YTM after 5 years on a 15 year bond with similar risk = 10%

Solution:

Assuming annual compounding, we will first of all calculate the value of bond at the end of 5 years

Value of bond at the end of 5 year = (Annual coupon/(1+YTM)) + (Annual coupon/(1+YTM)^2)) + ................((Annual coupon+Par value)/(1+YTM)^15)

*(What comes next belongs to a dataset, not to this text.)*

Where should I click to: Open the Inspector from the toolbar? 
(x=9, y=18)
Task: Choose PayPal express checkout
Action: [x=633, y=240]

= ($80/(1+10%)) + ($80/(1+10%)^2) + ....................(($80+$1000)/(1+10%)^15))

= $ 847.88

Since, required rate of return today is 8% and the plan is to hold for 5 years, to calculate the value of bond today, the coupon and value at the end of 5 years will be discounted by 8%

Value of bond today = (Annual coupon/(1+YTM)) + (Annual coupon/(1+YTM)^2)) + ................((Annual coupon+Value at the end of 5 years)/(1+YTM)^15)

= ($80/(1+8%)) + ($80/(1+8%)^2) + ....................(($80+$847.88)/(1+8%)^5))

= $896.47

Value of bond today is $896.47. Therefore, we will be willing to pay $ 896.47 for 20 years non-callable bond with coupon rate of 8%.